▶ _Extracted text_
For example, what if the SBOMs are being transmitted to whoever they need to be transmitted to, whether it’s coming to me on my direct repo, and then I am subscribing to enrich it. There’s just an entire matrix that I can see in my mind’s eye about how we could connect these things.
There need to be more people focused on how we process the SBOM. Right now, we’re just all hell bent, we’re going to create them. Everybody’s creating them.
That’s great. And how am I transmitting it? How am I securing what I’m transmitting? How am I using, how am I truly leveraging it? How am I tying it into, whether it’s into my pipeline or whether it’s into additional audit and attestations? How am I doing that?
I think those are the pieces where we need to get after those SaaS offerings, and I think that the vendors need to be thinking about that.
Targeting those specific enrichments I think is going to be something that we’re going to see as that whole marketplace opens up for SBOM related tools.
I have a question for you, DJ.
Do you see people when they are getting risk scores, do you see them reacting to all of them, or do you see people being pragmatic and ranking them and saying, these are the ones that are really important? I’m seeing “the sky is falling, Chicken Little reaction” that there can be no flaws, no defects, no security vulnerabilities at all.
Quite frankly, I believe we’re going to have to start to prioritize them a little bit more. But are you seeing people do that when you’re interacting with them?
I see the organization I’m working for doing that.
Think about this. We know these CVEs, we know severity. We know things like EPSS score and exploitability variables. What we have to get to is distilling those. Hey, we got a hundred thousand vulnerabilities. Oh, great. Yes. They have to all be fixed. Let’s talk reality. And you’re right there with the whole architectural realities conversation.
The idea is if we understand the vulnerabilities on a mass scale and we can prioritize them, that might be a fluid prioritization based on, hey, today, now there’s an active exploit. It’s not a moment in time, but it’s information that we can use to say, is this important enough where I have to do an all hands on deck, or is there an SLA that I can let the developers deal with before I even ticket them and distract them with something else.

▶ _Prompt A_
Copy the SBOM discussion verbatim, everything from "Do you see people when" down to "architectural realities conversation.".
▶ _Prompt B_
Extend the SBOM discussion, picking up right after its final sentence.

▶ _Study material_
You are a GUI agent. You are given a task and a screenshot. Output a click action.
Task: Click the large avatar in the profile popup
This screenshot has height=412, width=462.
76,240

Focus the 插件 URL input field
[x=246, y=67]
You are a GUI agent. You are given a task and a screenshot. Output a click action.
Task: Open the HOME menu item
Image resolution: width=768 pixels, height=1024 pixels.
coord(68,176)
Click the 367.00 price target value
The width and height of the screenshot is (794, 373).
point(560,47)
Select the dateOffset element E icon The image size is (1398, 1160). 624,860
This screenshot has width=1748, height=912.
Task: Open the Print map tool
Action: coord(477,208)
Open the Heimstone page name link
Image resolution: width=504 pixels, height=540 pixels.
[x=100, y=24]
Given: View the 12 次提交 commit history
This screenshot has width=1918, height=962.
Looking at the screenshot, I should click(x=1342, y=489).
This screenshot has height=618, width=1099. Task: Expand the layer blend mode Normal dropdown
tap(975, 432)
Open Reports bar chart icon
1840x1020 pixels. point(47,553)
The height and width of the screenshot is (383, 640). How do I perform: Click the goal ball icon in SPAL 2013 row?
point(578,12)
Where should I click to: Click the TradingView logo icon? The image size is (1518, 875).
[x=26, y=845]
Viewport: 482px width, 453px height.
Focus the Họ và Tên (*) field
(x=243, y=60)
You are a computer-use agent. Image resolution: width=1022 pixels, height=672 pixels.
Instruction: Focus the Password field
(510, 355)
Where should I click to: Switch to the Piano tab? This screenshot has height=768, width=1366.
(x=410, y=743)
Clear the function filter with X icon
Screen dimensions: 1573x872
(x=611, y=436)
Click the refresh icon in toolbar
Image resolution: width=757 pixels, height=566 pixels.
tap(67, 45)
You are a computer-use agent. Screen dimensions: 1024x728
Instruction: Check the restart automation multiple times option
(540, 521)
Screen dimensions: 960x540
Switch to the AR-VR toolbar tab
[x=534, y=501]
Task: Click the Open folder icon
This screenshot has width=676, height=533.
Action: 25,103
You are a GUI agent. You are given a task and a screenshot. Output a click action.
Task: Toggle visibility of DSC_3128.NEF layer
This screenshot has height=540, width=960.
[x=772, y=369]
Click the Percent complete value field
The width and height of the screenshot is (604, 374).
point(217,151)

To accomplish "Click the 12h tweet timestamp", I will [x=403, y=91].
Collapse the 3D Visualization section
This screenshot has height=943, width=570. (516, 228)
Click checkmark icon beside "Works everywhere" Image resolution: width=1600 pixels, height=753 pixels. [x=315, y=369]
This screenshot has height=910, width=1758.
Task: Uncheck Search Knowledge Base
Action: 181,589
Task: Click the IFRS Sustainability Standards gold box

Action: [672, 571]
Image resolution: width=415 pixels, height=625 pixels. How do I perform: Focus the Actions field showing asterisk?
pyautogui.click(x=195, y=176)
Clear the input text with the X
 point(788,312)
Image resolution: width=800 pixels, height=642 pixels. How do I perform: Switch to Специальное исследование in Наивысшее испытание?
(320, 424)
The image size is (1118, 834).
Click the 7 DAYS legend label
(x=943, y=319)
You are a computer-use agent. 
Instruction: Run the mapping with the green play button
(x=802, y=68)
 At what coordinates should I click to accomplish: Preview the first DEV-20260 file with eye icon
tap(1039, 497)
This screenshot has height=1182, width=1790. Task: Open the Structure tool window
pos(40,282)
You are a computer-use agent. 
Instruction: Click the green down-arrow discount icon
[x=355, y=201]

▶ _Expected output A_
Do you see people when they are getting risk scores, do you see them reacting to all of them, or do you see people being pragmatic and ranking them and saying, these are the ones that are really important? I’m seeing “the sky is falling, Chicken Little reaction” that there can be no flaws, no defects, no security vulnerabilities at all.
Quite frankly, I believe we’re going to have to start to prioritize them a little bit more. But are you seeing people do that when you’re interacting with them?
I see the organization I’m working for doing that.
Think about this. We know these CVEs, we know severity. We know things like EPSS score and exploitability variables. What we have to get to is distilling those. Hey, we got a hundred thousand vulnerabilities. Oh, great. Yes. They have to all be fixed. Let’s talk reality. And you’re right there with the whole architectural realities conversation.

▶ _Expected output B_
There’s a whole bunch of conceptual ideas that come out of having this prioritization. But the first thing is knowing what you have. That’s where the SBOMs come into play from our vendors and collecting ’em internally, aggregating them, using something like GUAC to query that, to understand what we have.
That’s a good question.
I love to ask the questions. You and I like to banter back and forth and ask questions.
Something that is near and dear to my heart as an architect and an engineer is that the SBOM is, evidence of what’s been built. I like to go back to being Secure by Design, Secure by Default, Secure in Depth. It needs to be an indigenous part of everything that we do.
Security’s not bolted on, everybody says that, but perhaps not everybody knows what that means. It seems as though it’s become trendy. We’ve now suddenly started saying Dev-SecOps, because we have to highlight that somehow now we’re thinking about security. I’ve been working in the government space. It started out working with integrated eligibility and child welfare. And let me tell you what you want to know about security and being concerned about that. That’s two decades ago.
I build it in and I want others to be building it in and getting after the SSDF, the Secure Software Development Framework. That’s actually an excellent publication. I don’t push publications too often, but it’s the NIST 800-218. It gives you ideas. It gives you the what and the why, not the how.
If you can bring your organization together, your architecture engineers, your developers, your testers, your business or mission owners, and really think about what is your Software Secure Development Framework look like? What does your SSDF look like? That is going to help us to build a better SBOM later. It’s going to help us to build a better product. It’s going to help us to be modular, it’s going to help us to be decomposed, loosely coupled, all of those things that we need it to be. Because an SBOM against a bucket of mud that has a lot of occluded things, is not going to be as helpful, as when I can actually take fast action.
The architecture needs to support being able to take fast action. If I have that big ball of mud or bucket of mud, I can’t take fast action to get after dealing with that security vulnerability.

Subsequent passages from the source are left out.